Soulignant que la mise à l’écart des clauses protectrices de conventions collectives négociées par des organisations syndicales représentatives par le biais d’accords conclus par des acteurs non syndicaux n’est pas conforme à l’obligation de promotion de la négociation collective consacrée par l’article 4 de la convention, la commission prie le gouvernement de: i) fournir des informations sur la fréquence et l’ampleur dans la pratique des dérogations à des conventions collectives de niveau supérieur effectuées par des accords d’entreprises signés par des représentants du personnel élus ou adoptés suite à un vote direct du personnel; et ii) prendre, en consultation avec les partenaires sociaux représentatifs, les mesures nécessaires pour réviser la faculté de dérogation des accords de niveau supérieur dont jouissent les accords conclus par des acteurs non syndicaux. La commission prie le gouvernement de fournir des informations sur toute avancée à cet égard.

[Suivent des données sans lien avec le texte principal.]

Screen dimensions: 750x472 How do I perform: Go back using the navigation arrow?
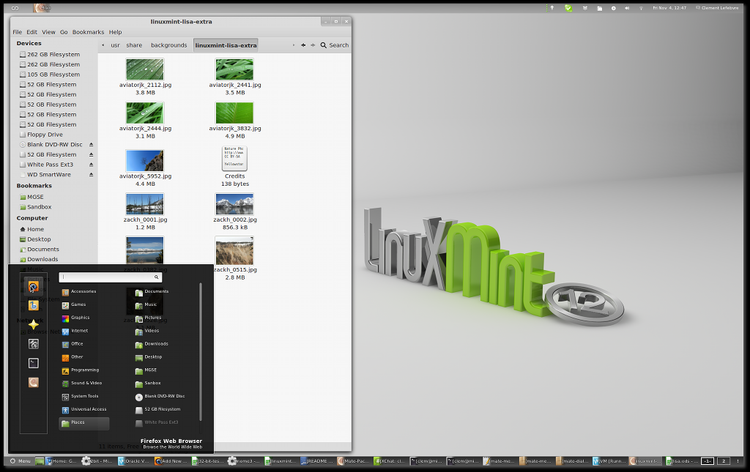pyautogui.click(x=302, y=45)
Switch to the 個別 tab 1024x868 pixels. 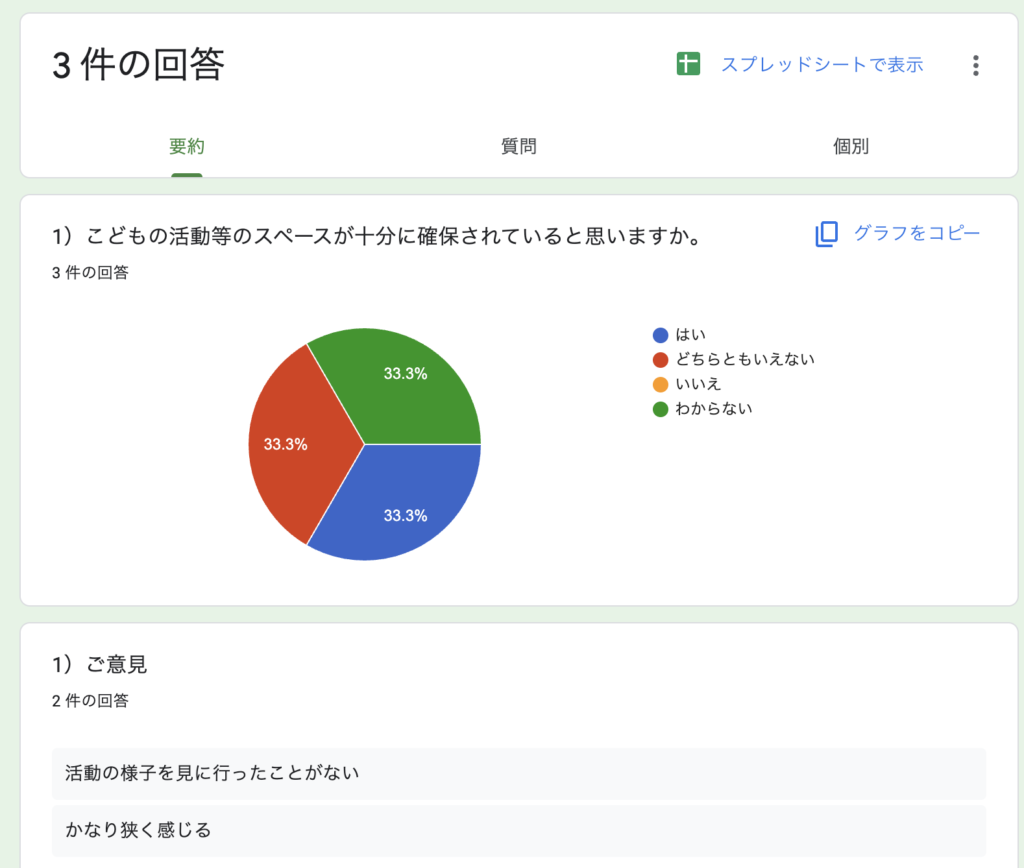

La commission note finalement les indications supplémentaires du gouvernement concernant l’adoption de lois récentes et indiquant que: i) la loi travail du 8 août 2016 favorise la culture du dialogue et de la négociation en encourageant la négociation d’accords de méthode qui précisent les étapes de la négociation à venir, les informations à partager et peut prévoir des moyens supplémentaires spécifiques; ii) une marge accrue est reconnue aux partenaires sociaux concernant la fixation de la durée des conventions collectives; et iii) la loi n° 2019-485 du 22 mai 2019 et la loi n° 2019-1428 du 24 décembre 2019 ont établis de nouveaux thèmes de négociation obligatoire en matière conciliation entre vie professionnelle et personnelle des salariés proches aidants et de mobilité entre le lieu de résidence et le lieu de travail. La commission salue ces innovations qui ont pour effet de renforcer les mécanismes de négociation collective et d’étendre leur champ d’application matériel.
[Le gouvernement est prié de répondre de manière complète au présent commentaire en 2021.]